YOUR INSTRUCTIONS: Every line below from the one with "This screenshot has height=277, width=502." through the one with "You are a GUI" is to be repeated exactly, with no picture among them.

DATA RECORDS:
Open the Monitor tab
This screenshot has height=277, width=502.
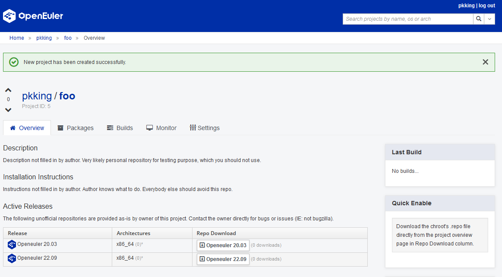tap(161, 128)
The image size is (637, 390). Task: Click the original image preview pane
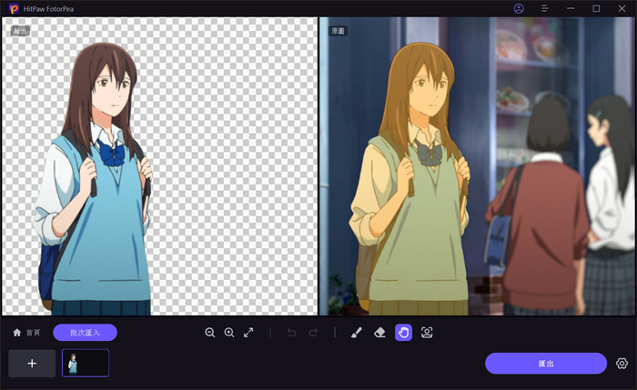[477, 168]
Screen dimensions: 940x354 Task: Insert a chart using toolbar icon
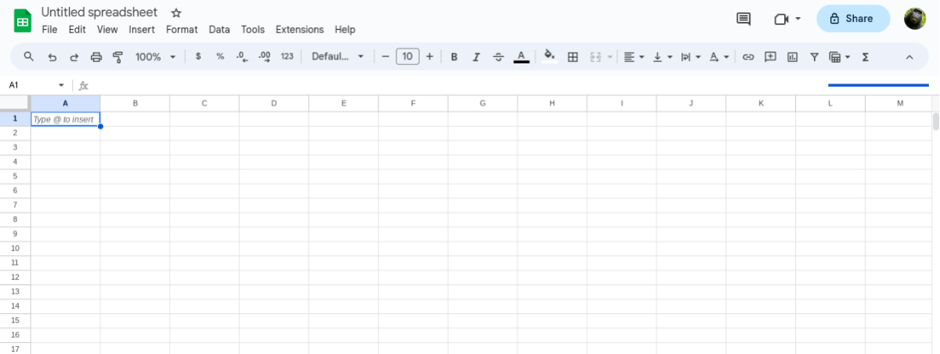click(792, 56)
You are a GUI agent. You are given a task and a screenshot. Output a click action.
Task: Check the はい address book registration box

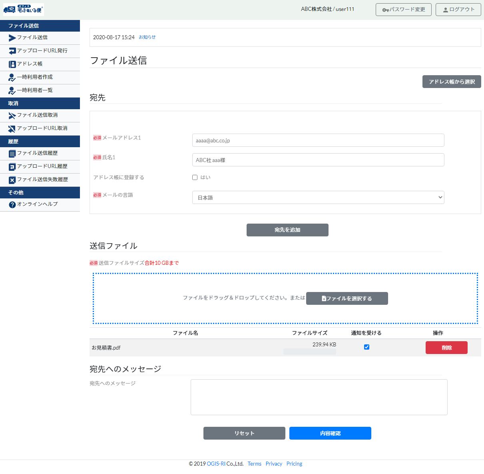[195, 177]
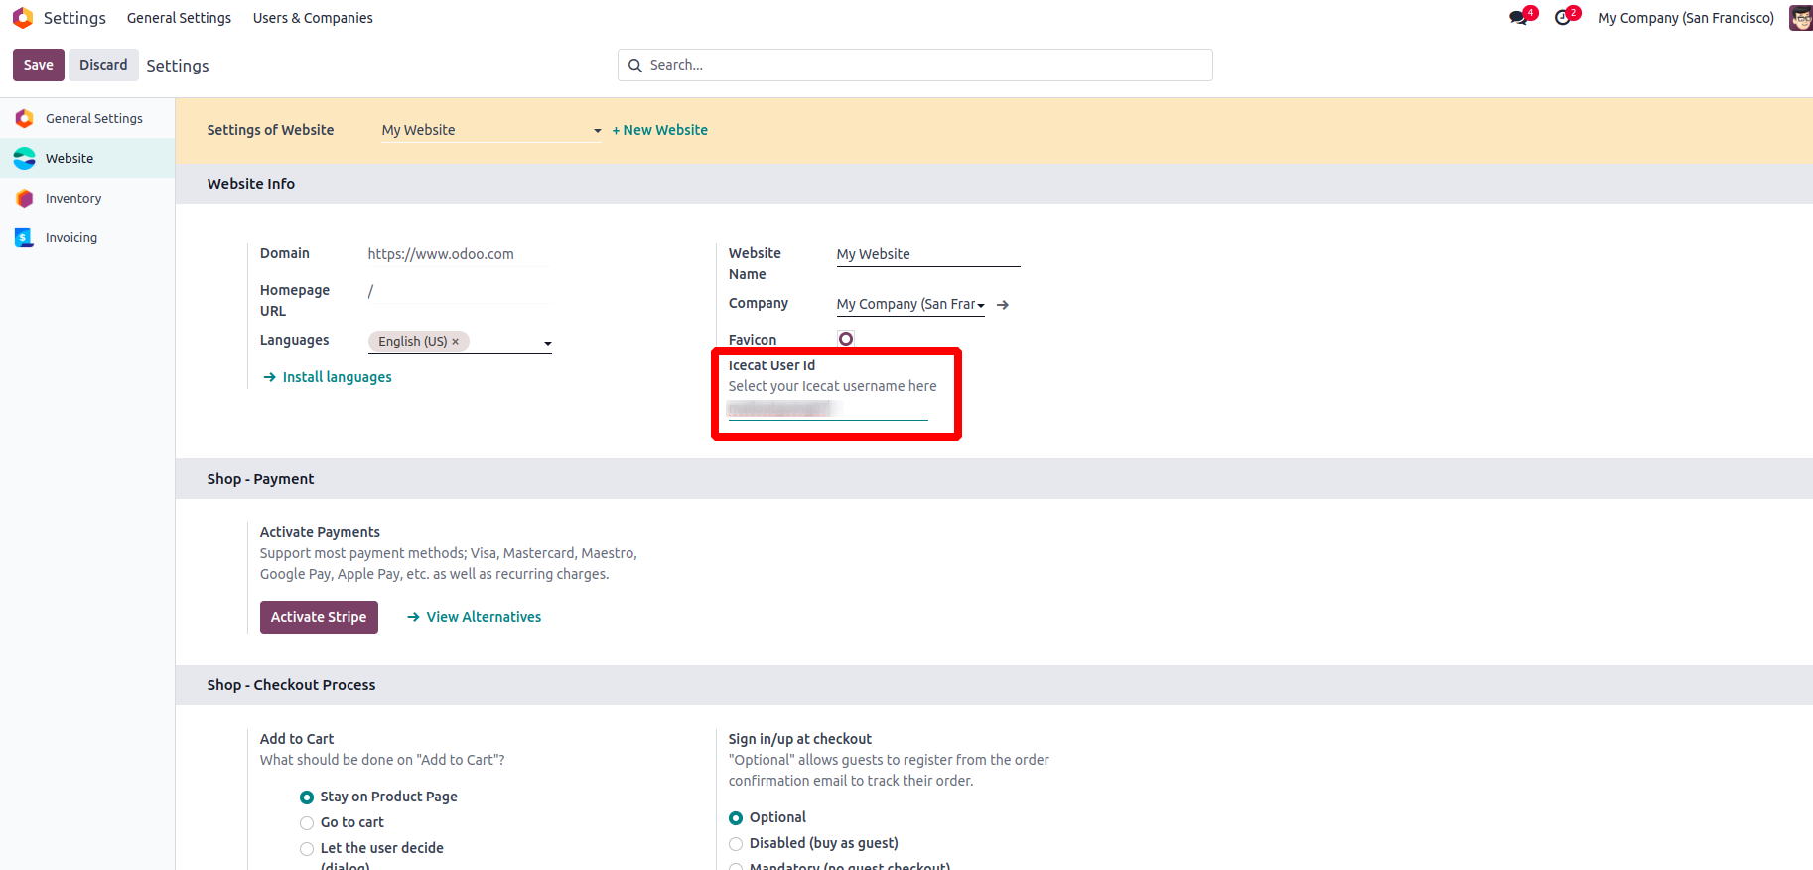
---
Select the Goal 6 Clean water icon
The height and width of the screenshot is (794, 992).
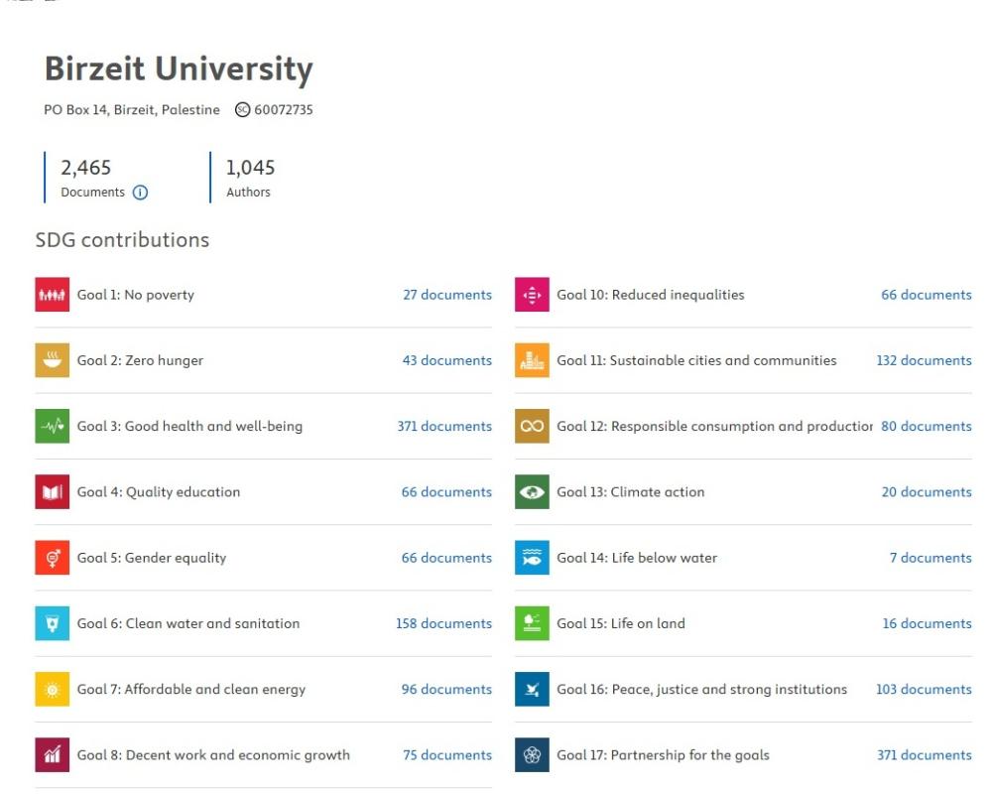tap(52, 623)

SOLUTION BELOW:
This screenshot has height=277, width=502.
tap(161, 128)
The image size is (637, 390). Task: Click the original image preview pane
[477, 168]
Screen dimensions: 940x354 Task: Insert a chart using toolbar icon
click(792, 56)
You are a GUI agent. You are given a task and a screenshot. Output a click action.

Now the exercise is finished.